• **Provided entries**
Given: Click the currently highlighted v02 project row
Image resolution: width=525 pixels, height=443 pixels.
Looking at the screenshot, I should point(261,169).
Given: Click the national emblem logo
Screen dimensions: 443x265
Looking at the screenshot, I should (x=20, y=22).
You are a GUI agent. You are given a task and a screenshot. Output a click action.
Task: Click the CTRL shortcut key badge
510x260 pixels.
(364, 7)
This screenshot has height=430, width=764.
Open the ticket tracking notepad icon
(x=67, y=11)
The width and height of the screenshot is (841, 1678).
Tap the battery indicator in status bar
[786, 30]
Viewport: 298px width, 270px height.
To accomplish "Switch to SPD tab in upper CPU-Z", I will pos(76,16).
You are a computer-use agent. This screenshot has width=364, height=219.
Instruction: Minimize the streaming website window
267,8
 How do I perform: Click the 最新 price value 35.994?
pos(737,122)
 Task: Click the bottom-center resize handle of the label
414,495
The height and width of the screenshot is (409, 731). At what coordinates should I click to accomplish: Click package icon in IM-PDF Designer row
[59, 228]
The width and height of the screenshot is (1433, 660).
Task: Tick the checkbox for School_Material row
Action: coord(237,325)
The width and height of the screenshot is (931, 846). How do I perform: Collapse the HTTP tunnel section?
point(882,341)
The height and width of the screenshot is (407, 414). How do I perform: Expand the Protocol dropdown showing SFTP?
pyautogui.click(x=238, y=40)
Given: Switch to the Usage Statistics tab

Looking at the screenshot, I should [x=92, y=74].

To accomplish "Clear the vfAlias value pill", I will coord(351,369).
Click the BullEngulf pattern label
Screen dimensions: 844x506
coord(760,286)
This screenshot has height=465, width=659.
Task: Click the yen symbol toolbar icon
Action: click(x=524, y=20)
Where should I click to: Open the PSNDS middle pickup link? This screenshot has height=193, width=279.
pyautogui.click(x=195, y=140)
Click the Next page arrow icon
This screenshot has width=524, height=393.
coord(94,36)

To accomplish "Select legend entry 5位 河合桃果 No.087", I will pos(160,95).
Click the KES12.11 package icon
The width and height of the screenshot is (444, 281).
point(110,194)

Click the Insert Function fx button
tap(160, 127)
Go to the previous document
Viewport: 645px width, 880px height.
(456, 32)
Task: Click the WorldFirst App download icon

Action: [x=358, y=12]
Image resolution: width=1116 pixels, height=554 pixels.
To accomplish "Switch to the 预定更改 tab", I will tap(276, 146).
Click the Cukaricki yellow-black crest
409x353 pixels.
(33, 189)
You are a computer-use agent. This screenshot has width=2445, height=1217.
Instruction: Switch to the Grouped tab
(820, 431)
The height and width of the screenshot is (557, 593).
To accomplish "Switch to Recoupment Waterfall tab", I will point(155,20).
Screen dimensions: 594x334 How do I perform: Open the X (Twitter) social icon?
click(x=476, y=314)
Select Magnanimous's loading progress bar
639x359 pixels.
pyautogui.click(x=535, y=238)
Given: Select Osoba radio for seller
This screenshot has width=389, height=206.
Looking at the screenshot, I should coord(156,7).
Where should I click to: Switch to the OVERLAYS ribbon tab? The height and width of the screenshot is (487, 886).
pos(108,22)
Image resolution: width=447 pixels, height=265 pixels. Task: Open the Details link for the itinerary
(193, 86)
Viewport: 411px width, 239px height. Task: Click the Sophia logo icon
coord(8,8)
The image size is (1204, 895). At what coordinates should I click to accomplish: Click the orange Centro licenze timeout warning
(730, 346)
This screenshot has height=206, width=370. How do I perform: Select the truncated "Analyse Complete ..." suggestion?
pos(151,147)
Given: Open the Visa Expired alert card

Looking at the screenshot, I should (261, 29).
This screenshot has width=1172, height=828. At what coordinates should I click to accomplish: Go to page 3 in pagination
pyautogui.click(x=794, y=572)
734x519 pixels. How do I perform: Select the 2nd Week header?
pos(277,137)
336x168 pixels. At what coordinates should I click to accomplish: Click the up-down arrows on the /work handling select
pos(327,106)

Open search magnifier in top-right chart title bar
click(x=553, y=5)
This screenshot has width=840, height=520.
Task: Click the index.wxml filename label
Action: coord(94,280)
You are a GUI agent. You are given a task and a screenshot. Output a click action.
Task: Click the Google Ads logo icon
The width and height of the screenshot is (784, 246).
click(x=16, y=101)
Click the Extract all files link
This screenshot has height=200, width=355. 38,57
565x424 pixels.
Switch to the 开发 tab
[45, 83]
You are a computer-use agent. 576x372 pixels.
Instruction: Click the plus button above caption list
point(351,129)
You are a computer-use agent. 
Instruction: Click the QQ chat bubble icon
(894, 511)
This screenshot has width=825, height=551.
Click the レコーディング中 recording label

• **Work required**
Please transcribe the data exactly from its first line. End with the line that contains "Given: Click the national emblem logo".

• **Worked solution**
Given: Click the currently highlighted v02 project row
Image resolution: width=525 pixels, height=443 pixels.
Looking at the screenshot, I should point(261,169).
Given: Click the national emblem logo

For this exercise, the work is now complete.